A minimal dataClay class is defined like this:

from dataclay import DataClayObject, activemethod


class Employee(DataClayObject):
    name: str
    salary: float

    @activemethod
    def __init__(self, name, salary):
        self.name = name
        self.salary = salary

    @activemethod
    def get_payroll(self, hours_worked):
        overtime = 0
        if hours_worked > 40:
            overtime = hours_worked - 40
        return self.salary + (overtime * (self.salary / 40))


class Company(DataClayObject):
    name: str
    employees: list[Employee]

    @activemethod
    def __init__(self, name, *employees):
        self.name = name
        self.employees = list(employees)

All dataClay classes must inherit from DataClayObject.

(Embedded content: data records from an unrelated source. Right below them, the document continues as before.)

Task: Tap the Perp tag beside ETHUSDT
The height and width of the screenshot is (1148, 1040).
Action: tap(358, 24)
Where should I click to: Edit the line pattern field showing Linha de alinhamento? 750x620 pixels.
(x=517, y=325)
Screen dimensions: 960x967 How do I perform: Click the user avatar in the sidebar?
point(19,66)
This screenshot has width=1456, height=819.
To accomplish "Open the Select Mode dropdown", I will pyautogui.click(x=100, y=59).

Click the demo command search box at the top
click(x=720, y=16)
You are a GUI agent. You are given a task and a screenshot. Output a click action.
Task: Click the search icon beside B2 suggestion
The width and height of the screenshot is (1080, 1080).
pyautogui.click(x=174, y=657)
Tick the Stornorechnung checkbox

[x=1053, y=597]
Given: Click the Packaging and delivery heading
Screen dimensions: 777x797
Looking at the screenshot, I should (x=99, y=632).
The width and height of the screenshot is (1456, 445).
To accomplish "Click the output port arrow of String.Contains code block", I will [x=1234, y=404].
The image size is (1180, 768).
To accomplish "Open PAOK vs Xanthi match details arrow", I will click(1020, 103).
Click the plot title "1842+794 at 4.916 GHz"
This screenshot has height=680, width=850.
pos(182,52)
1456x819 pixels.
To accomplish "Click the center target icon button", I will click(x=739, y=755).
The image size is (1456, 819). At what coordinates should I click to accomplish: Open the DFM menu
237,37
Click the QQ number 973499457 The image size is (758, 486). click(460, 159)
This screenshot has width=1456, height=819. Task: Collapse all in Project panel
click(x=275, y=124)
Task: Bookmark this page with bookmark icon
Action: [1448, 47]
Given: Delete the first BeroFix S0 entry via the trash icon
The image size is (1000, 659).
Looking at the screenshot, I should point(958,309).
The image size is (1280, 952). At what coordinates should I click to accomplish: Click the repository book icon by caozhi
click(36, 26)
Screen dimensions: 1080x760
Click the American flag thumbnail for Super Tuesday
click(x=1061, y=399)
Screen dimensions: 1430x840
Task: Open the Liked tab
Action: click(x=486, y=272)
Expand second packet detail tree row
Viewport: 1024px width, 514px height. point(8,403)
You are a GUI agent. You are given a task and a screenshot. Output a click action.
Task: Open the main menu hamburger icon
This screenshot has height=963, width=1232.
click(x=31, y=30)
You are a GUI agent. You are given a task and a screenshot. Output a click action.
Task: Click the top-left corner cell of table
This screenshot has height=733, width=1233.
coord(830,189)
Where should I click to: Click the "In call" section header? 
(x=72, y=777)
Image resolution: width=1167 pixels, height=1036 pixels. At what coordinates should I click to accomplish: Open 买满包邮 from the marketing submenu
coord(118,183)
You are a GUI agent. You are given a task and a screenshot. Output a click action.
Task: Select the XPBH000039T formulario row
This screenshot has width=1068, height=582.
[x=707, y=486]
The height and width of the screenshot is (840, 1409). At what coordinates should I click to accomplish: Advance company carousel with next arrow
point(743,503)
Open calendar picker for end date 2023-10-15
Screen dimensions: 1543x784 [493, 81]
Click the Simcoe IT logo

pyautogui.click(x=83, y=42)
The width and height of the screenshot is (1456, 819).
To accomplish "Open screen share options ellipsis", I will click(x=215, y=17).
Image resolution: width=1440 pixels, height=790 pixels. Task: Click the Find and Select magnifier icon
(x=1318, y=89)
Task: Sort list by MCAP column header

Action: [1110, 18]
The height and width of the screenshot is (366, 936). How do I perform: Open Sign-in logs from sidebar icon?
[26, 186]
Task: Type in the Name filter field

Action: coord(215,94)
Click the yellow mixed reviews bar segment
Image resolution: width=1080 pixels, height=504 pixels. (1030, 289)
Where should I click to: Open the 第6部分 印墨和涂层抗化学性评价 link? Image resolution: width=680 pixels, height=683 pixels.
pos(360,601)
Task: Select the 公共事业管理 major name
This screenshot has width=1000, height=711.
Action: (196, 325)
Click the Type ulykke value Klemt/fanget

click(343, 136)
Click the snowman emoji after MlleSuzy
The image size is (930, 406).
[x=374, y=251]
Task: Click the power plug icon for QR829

It is required to annotate the fields that are intended to be persisted in dataClay. The remaining fields will be ignored and will only be accessible by the local instance.

The methods should be decorated with @activemethod to specify that they will be executed in dataClay if the object is persistent. The rest of the methods will always be executed locally.

Connect Client

To connect to a dataClay, create a Client instance and provide the host, username, password and dataset to connect to. You can provide it as arguments or as environment variables:

  • DC_HOST: Host of the dataClay instance (i.e. metadata)

  • DC_PORT: Port of the dataClay instance (i.e. metadata)

  • DC_USERNAME: Username to connect to dataClay

  • DC_PASSWORD: Password to connect to dataClay

  • DC_DATASET: Dataset to connect to

from dataclay import Client

client = Client(
  host="127.0.0.1", port="16587", username="testuser", password="s3cret", dataset="testdata"
)

You can start the connection by calling start() and stop it with stop():

client.start()
# do something
client.stop()

You can also use the client as a context manager:

with client:
    # do something

Make Persistent

To make a dataClay object persistent, call its make_persistent() method:

employee = Employee("John", 1000.0)
employee.make_persistent()

Then all methods decorated with @activemethod will be executed in dataClay:

payroll = employee.get_payroll(50) # One remote call

And all annotated attributes will be accessed and updated in dataClay, potentially reducing the local memory footprint:

employee.salary = 2000.0 # One remote call
print(employee.name, employee.salary) # Two remote calls

Assign backend

Every dataClay object is owned by a backend. When calling make_persistent() we can specify the backend where the object will be registered. If no backend is specified, the object will be registered in a random backend.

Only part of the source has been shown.